| PROMPT |
The answer should be each line of the records that contains the word "will"; please copy them all.

| WORKING DATA |

-=-=-

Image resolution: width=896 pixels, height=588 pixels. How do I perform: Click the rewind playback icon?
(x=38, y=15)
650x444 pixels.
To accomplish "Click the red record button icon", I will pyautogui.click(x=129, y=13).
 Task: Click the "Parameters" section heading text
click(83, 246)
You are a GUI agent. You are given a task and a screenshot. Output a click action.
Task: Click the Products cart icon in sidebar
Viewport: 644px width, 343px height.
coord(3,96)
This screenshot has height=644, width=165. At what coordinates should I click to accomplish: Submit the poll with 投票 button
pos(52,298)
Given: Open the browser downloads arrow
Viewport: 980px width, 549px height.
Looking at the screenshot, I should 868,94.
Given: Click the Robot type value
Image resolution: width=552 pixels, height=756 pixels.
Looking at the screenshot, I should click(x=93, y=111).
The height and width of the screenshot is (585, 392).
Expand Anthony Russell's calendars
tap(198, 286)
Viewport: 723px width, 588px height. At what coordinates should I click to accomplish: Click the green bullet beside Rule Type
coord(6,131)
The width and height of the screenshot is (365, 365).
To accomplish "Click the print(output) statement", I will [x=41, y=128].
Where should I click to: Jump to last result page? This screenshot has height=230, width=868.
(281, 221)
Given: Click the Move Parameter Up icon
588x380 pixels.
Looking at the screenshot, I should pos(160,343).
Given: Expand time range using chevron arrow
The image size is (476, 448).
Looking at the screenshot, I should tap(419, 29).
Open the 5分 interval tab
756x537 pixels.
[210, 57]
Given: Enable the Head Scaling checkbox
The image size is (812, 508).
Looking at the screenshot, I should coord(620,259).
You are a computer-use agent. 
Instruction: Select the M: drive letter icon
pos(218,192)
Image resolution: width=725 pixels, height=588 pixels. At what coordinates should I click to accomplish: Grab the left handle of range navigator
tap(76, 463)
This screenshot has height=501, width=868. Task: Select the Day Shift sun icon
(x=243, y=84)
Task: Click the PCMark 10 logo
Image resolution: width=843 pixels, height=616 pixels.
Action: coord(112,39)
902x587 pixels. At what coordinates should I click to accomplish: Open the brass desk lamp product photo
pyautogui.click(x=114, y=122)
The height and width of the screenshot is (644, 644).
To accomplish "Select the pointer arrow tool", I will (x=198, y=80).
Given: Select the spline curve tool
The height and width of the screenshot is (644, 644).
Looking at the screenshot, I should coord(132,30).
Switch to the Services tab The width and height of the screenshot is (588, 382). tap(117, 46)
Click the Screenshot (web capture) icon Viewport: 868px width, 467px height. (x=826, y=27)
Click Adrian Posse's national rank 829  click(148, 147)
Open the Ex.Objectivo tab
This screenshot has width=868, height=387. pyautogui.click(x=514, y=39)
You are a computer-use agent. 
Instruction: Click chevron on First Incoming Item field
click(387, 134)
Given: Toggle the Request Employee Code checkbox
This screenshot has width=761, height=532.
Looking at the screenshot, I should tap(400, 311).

-=-=-

| RESULT OF THE TASK |
To accomplish "Click the red record button icon", I will pyautogui.click(x=129, y=13).
To accomplish "Click the print(output) statement", I will [x=41, y=128].
To accomplish "Select the pointer arrow tool", I will (x=198, y=80).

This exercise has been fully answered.